Yoshitora, Utagawa (act 1836-1882)

Utagawa Yoshitora was active from about 1849 to about 1882. He was a designer of ukiyo-e Japanese woodblock prints and an illustrator of books and newspapers. He was born in Edo (modern Tokyo), but neither his date of birth nor date of death is known. He was the oldest pupil of Utagawa Kuniyoshi who and excelled in prints of warriors, kabuki actors, beautiful women, and foreigners (Yokohama-e) even though he may not have seen any of the foreign scenes he depicted. Yoshitora was prolific. He produced over 60 print series and illustrated over 100 books.
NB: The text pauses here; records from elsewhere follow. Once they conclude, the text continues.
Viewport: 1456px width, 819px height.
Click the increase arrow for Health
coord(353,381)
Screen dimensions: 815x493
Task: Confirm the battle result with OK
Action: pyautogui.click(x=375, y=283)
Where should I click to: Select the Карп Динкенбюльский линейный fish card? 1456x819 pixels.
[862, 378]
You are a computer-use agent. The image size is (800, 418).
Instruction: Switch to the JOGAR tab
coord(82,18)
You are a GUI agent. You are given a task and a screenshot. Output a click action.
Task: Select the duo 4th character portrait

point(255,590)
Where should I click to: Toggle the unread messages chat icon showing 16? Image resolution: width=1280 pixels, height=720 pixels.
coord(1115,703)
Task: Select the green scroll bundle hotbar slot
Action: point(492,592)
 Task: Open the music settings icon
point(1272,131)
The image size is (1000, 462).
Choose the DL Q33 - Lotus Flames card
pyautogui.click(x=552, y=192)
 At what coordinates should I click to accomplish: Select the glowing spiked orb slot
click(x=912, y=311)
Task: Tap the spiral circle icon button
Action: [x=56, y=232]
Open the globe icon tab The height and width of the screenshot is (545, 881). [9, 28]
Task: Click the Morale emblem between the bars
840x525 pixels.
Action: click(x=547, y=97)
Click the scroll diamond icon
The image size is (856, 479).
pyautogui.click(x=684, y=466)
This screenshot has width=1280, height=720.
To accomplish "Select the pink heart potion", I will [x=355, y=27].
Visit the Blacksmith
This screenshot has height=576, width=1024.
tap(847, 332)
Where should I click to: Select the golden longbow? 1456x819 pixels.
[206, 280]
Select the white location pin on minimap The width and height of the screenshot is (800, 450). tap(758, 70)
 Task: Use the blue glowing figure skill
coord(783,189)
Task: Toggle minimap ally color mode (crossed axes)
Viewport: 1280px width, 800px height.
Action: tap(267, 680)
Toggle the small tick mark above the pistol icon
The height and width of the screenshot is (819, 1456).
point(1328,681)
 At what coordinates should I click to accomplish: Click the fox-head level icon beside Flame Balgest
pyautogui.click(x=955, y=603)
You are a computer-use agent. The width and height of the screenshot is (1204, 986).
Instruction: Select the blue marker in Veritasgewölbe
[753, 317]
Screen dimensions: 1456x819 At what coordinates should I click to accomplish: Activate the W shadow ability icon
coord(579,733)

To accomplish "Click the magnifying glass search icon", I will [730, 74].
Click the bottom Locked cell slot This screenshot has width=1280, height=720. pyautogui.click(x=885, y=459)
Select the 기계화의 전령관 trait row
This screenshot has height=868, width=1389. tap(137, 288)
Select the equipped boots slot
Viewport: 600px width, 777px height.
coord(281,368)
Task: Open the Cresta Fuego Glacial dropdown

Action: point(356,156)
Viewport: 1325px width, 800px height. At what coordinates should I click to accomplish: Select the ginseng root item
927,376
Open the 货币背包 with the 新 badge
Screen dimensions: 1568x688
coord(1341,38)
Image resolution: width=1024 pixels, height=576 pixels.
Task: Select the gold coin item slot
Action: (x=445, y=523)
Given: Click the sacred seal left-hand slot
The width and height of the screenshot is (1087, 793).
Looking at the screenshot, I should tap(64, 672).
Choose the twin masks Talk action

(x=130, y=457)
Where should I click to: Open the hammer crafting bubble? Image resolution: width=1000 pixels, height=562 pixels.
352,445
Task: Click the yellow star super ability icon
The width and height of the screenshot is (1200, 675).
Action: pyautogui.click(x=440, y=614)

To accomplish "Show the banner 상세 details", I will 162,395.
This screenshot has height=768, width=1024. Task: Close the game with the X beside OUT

In 1849 his irreverent print “Funny Warriors—Our Ruler’s New Year’s Rice Cakes” was declared by the censors to be a criticism of authority. Based on this, Yoshitora was placed in manacles for fifty days. Soon after he was expelled from Kuniyoshi’s studio, but he continued to produce illustrations prolifically. From the 1860s Yoshitora produced over 150 Yokohama-e pictures of foreigners amid rapid modernization that came to Japan after the country was opened to trade. He collaborated on a number of landscape series, and in the Meiji period that began in 1868 he also worked in newspapers. The last of his known works appeared in 1882.